I remember a long, long time ago when I used to go to church. I really don’t remember why I stopped going, probably had something to do with the NBA playing their games earlier on Sunday. But Rev. Lattimore (I’m old school Rose of Sharon yall!) was such a quiet man, yet when he stood before that church, so much force and might came roaring through that microphone. It had no choice but to move you. See, I knew that when Pastor Lattimore took his robe off on Sunday, his ministry didn’t stop there; I’m not talking about because he led Bible Study on Wednesday night either. I’m saying because he was an educator, a philanthropist, he had been an advocate for Civil Rights; he holistically cared about the community in which held his churches’ roots.

Look back over our history; the church has been at the forefront of nearly every movement and noticeable change in our plight. Harriet Tubman freed slaves with a shotgun in one hand and a Bible in the other. Nat Turner was a preacher! It is Reverend Dr. Martin Luther King Jr. Minister Malcolm X, I don’t always ride with him, but he is Reverend Jesse Jackson and Al Sharpton is just another Nigga with a perm calling himself a Reverend. The mission of the church is serving as a place of healing for the members of its congregation and the community in which it is housed and its members live. The Church should be on the frontline of every fight! Poor school systems, gang violence, drugs,homeslessness, AIDS, Elder care, all of them! Every church in Plainfield should be organizing a march to have it’s say on the imminent closing of Muhlenberg Hospital. Maybe too many people are too busy getting paid to look around and see what’s happening.

I text quite the few of you who go to church on select Sundays and ask what was the Word that day, not that I’m being funny, but I really want to know. I want to know if you go into church and disappear into some fantasy world, where prayer automatically equals salvation and it’s going to get you home?
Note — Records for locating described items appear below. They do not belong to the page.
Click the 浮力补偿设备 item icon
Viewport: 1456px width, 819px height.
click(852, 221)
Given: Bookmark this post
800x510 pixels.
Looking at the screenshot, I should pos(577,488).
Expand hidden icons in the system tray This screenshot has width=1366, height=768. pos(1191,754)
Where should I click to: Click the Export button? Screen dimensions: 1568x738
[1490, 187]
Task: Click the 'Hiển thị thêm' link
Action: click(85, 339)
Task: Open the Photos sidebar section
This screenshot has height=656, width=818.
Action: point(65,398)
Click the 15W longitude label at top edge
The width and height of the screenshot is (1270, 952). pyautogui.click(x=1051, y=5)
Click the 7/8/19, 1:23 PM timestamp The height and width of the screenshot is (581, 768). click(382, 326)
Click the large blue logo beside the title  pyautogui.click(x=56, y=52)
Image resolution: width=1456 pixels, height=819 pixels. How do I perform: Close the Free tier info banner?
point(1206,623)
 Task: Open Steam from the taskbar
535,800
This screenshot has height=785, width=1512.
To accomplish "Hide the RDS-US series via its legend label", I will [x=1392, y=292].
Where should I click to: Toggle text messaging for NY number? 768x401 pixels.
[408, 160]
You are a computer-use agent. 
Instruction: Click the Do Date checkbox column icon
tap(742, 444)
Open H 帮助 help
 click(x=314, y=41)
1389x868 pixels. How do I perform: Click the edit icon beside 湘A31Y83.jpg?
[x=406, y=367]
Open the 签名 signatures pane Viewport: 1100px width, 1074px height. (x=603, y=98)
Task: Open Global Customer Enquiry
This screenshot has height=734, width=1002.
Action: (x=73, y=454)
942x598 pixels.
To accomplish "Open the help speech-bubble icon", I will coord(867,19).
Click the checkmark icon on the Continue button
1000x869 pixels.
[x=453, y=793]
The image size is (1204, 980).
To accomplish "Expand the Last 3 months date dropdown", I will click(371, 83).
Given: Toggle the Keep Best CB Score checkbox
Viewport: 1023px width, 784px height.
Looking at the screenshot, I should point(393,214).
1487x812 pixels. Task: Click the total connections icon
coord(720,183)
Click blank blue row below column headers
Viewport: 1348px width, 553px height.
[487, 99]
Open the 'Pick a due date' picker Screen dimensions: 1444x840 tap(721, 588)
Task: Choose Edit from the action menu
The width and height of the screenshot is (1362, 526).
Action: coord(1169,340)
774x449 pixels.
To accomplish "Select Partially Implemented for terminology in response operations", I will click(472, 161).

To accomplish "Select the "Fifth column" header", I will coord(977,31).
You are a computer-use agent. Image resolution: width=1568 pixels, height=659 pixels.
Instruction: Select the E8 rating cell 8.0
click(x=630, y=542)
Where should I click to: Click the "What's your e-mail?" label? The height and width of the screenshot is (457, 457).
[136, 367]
Or if your minister said something similar to, “Niggas is gon’ be Niggas, so you might as well get this money!” Rather than give you a Word to help rebuild your spirit to go back through those doors and deal with a world of escalating prices of gas and food, decaying school systems and morals that are bordering on misfit levels.

This is all Rev. Jeremiah Wright is doing. Take a moment, go to CNN.com, go to YouTube and listen to an entire speech, see just how relevant it is. Go to pbs.com and download the Bill Moyers Report and watch the interview. See for yourself that he’s simply speaking truth and if the Church can’t speak the truth, what good is it?